Ce soir-là, et en l’absence du père Rizzolati, parti au Chensi pour y recevoir la consécration épiscopale, le père François Maresca, religieux missionnaire de la Sainte Famille de Naples, qui vient d’apprendre la terrible nouvelle, envoie son serviteur accompagné du catéchiste André Fong pour essayer de récupérer autant que possible le corps de celui que déjà on appelle ouvertement le Martyr de la Foi. Les deux hommes, assistés de quelques chrétiens mettent alors au point une efficace transaction. Contactant les soldats de garde qui doivent enlever le corps au petit matin et l’ensevelir avec ceux des autres condamnés dans une fosse commune, et moyennant quelque argent, ils réussissent à échanger, sur le chemin du cimetière, un cercueil plein de terre avec celui de leur martyr. Ceci se passe sans difficulté et les chrétiens récupèrent le corps de leur prêtre ainsi que les vêtements que les soldats acceptent de donner et les cordes ayant servi au supplice.
Vite on s’affaire à la toilette funèbre. On habille le corps de Jean-Gabriel d’un grand linge de coton puis d’une longue tunique et d’un bonnet noir. Cela fait, on place le martyr dans un cercueil plus grand, plus joli, allongé sur une couverture, la tête reposant sur un coussin et on le recouvre d’une autre couverture. Les femmes passent la nuit et la journée à confectionner de beaux vêtements pour le défunt avec des étoffes de soie achetées par le père Maresca. Enfin, comme la coutume l’exige, on étend un voile fin sur le visage du mort. Puis, on célèbre, à l’intention de celui que certains considéraient déjà comme un saint, l’office des défunts dans l’espérance de la Lumière Éternelle.
Déjà, pointe l’aurore du dimanche, annonçant une belle journée. Des silhouettes s’agitent dans le petit matin. André Fong, aidé de quatre jeunes chrétiens, porte le cercueil au cimetière se trouvant sur la Montagne Rouge. On avance lentement jusqu’à l’emplacement des tombes chrétiennes. Arrivée au terme de cette procession, avec des gestes lents emplis de respect, la petite troupe pose le regretté missionnaire dans la tombe creusée à côté de celles de trois Jésuites et tout près de François-Régis Clet, qui l’avait précédé dans le martyre, vingt ans plus tôt et dont il enviait à certains moments le sort.
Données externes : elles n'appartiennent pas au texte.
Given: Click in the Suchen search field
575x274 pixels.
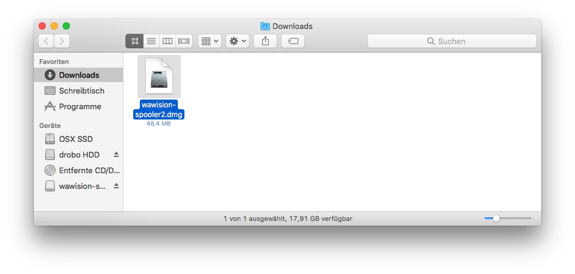Looking at the screenshot, I should pyautogui.click(x=451, y=41).
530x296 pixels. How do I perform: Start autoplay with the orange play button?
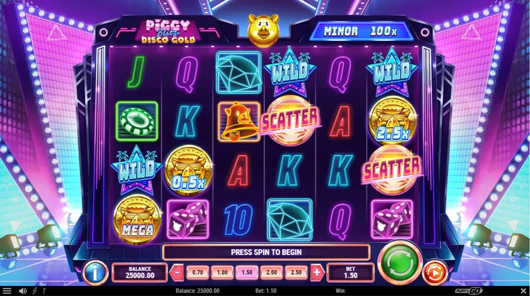(435, 272)
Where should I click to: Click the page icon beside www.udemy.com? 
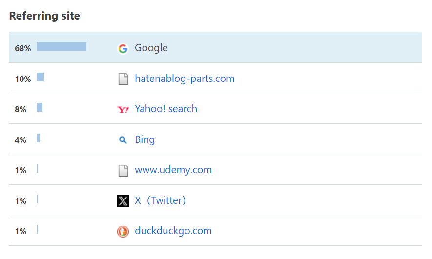tap(123, 170)
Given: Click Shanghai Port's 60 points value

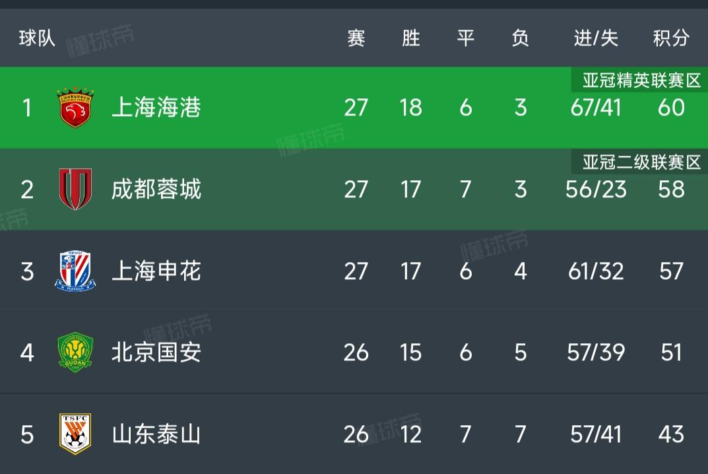Looking at the screenshot, I should click(671, 107).
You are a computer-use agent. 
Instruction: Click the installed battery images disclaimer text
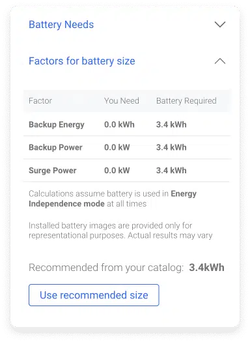[x=120, y=231]
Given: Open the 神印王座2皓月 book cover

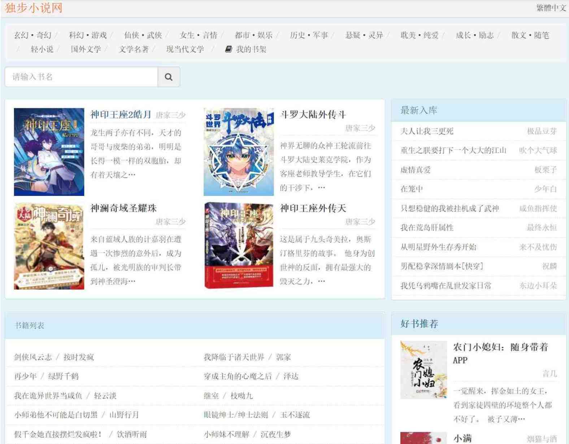Looking at the screenshot, I should click(x=49, y=152).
Par prudence, aucun prêtre ne s’est déplacé, on ensevelit alors le corps avec les rites ordinaires en usage pour tout baptisé : une aspersion d’eau bénite et une simple prière. Puis, respectant la coutume locale et pour éviter là encore toute suspicion, les chrétiens organisent un repas funéraire en invitant quelques païens, dont en particulier, la famille gardienne du cimetière.
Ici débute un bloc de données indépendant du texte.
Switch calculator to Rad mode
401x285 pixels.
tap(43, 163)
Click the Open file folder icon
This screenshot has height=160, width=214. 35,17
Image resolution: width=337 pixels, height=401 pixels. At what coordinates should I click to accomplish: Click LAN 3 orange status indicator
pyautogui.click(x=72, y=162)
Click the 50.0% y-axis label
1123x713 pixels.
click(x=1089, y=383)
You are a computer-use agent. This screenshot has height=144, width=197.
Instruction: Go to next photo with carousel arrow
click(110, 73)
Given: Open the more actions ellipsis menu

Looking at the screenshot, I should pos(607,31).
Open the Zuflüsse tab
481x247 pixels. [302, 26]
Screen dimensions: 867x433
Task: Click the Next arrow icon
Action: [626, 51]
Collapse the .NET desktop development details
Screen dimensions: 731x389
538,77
Mgr Rizzolati constate avec peine que le père Perboyre n’est pas le premier martyr. En moins de trente ans, cette province chinoise du Houkouang a été baignée du sang de trois Martyrs de la Foi européens : un italien, le père Triora, franciscain et les deux lazaristes François-Régis et Jean-Gabriel. Dans la douleur il s’écrie : « Plaise à Dieu, par les mérites de ces saintes victimes, accorder la paix à cette contrée, bouleversée par cette violente persécution et briser la haine des ennemis de la religion chrétienne ! »
La communauté chrétienne ne tarde pas à vénérer la mémoire de son dernier martyr. Une vague de témoignages se déploie comme la mer qui arrose une terre trop sèche. Des païens restent bouleversés par le courage extraordinaire manifesté par Jean-Gabriel face aux multiples souffrances endurées et à sa mort. Certains entament, auprès des chrétiens touchés dans leur chair, un chemin de conversion. D’autres, même, se mettent à comparer Jean-Gabriel à leurs dieux.
Le chemin terrestre du petit missionnaire quercinois s’achève en terre chinoise. Un autre chemin commence, qui le mènera encore plus loin à travers notre histoire. Depuis son martyre, les hommes découvrent en cet homme ordinaire ayant vécu à fond l’idéal évangélique, un signe de la présence agissante de Dieu, un signe valable encore aujourd’hui et pour chacun d’entre nous.